Exercise brief
Return every line from the records below with the string "horizontal".

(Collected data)
━━━━
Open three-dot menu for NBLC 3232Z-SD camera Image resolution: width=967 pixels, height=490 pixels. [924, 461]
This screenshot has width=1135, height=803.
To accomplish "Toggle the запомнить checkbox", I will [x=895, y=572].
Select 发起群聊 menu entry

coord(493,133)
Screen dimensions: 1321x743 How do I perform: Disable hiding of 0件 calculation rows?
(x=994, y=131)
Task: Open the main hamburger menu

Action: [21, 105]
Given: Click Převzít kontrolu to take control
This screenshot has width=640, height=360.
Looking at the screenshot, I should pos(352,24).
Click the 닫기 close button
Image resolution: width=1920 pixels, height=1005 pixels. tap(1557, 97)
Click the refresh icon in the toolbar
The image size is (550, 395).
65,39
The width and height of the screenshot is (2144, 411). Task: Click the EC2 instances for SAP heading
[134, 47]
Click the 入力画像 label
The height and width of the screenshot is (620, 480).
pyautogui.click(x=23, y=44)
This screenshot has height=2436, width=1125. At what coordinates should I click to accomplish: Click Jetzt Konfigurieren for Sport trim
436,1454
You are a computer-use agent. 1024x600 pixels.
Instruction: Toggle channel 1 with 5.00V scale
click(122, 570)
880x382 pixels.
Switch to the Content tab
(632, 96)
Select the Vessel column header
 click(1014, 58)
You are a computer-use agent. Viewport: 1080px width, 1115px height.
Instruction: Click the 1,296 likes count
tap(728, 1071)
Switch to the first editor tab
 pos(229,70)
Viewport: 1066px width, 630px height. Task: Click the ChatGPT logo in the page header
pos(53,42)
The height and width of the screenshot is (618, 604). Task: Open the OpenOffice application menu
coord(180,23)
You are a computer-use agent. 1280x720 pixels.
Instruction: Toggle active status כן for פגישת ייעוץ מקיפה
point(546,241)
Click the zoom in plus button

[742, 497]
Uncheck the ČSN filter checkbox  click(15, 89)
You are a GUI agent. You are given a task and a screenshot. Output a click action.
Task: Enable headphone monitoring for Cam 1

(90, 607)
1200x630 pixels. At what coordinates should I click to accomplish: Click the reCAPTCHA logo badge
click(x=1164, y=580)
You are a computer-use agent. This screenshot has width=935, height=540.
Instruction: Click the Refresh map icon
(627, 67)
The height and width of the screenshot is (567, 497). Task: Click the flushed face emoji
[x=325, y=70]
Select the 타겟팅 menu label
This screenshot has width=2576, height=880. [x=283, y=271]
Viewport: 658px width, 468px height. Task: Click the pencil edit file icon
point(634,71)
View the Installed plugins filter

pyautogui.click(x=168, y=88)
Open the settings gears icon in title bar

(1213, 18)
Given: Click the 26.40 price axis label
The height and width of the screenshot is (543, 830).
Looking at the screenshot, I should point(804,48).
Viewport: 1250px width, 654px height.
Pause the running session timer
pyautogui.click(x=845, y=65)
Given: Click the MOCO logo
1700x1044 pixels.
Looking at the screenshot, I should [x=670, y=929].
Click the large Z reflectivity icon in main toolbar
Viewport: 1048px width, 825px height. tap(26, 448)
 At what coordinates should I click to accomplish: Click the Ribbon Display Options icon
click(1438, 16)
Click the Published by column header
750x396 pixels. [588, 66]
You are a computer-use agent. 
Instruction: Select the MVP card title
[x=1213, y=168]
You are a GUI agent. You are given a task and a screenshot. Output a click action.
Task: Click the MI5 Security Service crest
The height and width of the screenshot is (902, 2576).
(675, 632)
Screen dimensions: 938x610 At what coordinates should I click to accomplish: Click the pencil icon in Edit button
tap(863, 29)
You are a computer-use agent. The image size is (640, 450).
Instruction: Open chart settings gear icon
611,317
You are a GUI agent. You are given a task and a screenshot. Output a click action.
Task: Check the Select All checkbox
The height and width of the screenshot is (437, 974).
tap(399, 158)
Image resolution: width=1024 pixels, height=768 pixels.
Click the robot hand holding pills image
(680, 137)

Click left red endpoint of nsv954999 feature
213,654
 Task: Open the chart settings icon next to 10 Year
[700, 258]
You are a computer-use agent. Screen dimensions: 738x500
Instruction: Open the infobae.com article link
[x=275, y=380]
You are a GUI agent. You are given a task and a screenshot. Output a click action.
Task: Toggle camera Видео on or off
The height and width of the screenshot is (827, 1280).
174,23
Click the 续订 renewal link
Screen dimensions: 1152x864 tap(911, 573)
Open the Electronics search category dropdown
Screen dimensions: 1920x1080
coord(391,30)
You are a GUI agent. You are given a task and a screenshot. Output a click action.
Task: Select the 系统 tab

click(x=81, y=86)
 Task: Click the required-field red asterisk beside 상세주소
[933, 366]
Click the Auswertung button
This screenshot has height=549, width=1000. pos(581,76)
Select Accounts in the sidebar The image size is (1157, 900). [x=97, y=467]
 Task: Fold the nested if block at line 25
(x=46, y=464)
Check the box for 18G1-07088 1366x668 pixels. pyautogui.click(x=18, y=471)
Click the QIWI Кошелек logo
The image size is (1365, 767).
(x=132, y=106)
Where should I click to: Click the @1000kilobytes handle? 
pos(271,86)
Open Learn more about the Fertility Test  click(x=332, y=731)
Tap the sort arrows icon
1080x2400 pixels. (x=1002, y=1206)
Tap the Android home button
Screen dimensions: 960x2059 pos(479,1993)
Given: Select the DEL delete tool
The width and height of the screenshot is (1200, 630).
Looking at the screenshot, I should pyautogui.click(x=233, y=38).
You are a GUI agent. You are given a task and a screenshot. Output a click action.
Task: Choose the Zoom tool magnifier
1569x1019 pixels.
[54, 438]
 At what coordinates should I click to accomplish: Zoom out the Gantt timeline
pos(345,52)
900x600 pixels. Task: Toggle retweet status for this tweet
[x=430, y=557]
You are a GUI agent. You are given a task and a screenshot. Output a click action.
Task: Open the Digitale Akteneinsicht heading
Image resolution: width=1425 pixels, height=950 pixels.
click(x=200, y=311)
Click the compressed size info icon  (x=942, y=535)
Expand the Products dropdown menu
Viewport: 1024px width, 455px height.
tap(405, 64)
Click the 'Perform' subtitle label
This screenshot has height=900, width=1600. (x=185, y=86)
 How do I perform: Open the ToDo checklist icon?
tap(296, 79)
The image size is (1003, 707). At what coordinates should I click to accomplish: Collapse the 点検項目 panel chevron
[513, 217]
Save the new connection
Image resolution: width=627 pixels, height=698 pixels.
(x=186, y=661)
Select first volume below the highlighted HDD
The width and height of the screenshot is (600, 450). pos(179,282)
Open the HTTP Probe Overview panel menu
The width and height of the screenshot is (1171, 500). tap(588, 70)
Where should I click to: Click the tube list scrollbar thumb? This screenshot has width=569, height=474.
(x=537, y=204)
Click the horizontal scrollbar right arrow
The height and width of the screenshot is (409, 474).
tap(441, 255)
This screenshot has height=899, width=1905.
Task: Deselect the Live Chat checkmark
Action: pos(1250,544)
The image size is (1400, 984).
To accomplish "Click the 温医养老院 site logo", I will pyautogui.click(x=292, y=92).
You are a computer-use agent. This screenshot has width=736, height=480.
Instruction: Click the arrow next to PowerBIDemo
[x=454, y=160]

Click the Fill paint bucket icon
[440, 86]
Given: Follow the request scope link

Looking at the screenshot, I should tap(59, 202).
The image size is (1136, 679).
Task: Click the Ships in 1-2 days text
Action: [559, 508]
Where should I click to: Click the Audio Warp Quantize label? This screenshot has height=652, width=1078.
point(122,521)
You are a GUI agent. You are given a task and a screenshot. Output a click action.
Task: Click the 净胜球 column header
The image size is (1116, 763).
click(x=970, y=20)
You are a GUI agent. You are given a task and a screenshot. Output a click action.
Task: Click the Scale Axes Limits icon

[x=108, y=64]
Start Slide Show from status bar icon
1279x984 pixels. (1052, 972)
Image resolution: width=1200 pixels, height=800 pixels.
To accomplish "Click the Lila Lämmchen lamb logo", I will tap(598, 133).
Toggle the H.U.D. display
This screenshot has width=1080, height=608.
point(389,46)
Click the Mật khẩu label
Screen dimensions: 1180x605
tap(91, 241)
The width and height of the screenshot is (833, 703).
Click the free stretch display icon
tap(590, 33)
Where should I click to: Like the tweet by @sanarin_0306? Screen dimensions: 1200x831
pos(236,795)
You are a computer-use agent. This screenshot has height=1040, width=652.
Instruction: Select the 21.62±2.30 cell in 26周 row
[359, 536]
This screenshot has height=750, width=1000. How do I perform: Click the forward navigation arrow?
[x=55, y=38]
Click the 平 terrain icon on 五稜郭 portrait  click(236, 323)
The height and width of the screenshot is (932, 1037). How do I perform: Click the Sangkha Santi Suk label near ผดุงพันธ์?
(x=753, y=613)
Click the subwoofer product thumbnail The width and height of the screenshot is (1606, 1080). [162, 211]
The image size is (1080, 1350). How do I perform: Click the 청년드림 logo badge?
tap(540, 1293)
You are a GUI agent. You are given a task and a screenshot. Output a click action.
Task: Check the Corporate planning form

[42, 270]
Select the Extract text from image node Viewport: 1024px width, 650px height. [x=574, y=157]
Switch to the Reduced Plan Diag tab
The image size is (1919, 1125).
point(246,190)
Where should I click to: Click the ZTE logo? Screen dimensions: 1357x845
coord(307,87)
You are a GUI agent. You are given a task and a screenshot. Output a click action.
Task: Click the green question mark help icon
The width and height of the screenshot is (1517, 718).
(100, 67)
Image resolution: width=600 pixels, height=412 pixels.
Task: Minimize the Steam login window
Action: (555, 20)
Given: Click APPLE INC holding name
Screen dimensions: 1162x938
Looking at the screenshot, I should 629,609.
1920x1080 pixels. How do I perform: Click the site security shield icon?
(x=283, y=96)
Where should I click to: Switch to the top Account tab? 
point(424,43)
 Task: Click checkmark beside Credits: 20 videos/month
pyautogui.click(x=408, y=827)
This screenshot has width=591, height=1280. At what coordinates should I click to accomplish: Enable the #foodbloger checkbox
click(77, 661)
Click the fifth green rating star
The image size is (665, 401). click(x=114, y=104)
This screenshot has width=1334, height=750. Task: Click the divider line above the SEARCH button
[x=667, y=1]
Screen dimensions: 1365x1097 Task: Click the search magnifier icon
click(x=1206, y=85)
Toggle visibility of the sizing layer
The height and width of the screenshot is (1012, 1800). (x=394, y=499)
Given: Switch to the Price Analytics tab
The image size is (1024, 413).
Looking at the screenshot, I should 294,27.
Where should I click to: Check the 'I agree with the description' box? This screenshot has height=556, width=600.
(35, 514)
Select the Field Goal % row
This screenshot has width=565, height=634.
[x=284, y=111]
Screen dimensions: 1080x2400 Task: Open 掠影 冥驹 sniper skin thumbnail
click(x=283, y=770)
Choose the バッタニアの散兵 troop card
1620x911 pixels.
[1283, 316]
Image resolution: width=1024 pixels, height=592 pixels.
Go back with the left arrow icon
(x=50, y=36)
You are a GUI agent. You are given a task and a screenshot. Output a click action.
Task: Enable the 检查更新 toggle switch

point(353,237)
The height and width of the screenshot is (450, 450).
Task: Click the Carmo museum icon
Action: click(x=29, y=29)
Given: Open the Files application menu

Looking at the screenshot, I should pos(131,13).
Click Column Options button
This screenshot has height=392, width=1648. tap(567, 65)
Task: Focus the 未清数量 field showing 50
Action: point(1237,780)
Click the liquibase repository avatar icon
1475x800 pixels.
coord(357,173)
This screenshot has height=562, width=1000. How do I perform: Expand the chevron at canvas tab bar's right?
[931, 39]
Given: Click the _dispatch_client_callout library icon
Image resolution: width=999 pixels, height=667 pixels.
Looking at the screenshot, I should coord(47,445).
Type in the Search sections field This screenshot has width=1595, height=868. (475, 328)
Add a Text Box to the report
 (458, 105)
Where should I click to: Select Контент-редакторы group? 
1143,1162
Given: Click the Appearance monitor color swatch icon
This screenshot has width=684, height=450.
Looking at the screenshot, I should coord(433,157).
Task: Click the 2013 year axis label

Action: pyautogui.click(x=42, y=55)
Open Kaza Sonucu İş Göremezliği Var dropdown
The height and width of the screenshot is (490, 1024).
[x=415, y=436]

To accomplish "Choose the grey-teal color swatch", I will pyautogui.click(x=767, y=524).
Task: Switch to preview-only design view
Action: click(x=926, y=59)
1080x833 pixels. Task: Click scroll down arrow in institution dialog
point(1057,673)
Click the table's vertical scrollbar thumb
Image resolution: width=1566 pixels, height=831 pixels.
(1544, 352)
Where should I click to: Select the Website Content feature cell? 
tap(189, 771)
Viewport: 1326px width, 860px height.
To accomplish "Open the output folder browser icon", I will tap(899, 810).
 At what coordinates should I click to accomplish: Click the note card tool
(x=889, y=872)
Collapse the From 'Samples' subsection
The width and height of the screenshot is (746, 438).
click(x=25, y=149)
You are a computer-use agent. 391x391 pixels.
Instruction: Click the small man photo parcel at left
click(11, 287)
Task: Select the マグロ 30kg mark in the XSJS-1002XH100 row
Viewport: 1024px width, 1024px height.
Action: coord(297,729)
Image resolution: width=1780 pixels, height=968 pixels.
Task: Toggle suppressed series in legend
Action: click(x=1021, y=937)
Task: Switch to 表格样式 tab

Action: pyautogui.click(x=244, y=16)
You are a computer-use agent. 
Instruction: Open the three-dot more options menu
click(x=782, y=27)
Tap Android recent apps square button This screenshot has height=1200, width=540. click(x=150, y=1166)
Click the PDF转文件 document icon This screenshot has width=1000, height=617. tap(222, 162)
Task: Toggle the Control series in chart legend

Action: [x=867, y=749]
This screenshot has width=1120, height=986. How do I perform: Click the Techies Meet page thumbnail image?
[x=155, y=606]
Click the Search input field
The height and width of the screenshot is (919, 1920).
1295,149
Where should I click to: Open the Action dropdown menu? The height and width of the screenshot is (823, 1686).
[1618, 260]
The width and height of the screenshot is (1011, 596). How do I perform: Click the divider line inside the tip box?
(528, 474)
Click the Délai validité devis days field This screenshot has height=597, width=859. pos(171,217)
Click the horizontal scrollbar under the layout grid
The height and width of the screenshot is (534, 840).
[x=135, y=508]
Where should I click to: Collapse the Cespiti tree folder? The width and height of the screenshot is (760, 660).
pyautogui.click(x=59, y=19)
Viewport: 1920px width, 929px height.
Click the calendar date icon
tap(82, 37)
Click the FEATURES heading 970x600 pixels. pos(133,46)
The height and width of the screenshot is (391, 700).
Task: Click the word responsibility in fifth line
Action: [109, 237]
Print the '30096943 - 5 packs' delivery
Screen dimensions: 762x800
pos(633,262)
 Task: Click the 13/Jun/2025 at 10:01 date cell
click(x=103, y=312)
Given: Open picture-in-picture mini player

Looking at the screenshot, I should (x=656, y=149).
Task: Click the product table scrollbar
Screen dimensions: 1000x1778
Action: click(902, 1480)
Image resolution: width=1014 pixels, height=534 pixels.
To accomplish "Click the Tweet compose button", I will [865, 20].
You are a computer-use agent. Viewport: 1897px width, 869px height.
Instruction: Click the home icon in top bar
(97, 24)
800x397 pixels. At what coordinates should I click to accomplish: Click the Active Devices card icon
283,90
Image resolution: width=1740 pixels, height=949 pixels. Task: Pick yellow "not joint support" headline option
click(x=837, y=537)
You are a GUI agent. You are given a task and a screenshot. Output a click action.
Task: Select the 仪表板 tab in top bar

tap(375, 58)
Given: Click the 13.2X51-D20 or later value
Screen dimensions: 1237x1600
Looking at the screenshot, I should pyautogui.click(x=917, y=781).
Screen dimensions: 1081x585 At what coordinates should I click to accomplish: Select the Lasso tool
━━━━
Worked solution
Click the horizontal scrollbar right arrow
Click the horizontal scrollbar under the layout grid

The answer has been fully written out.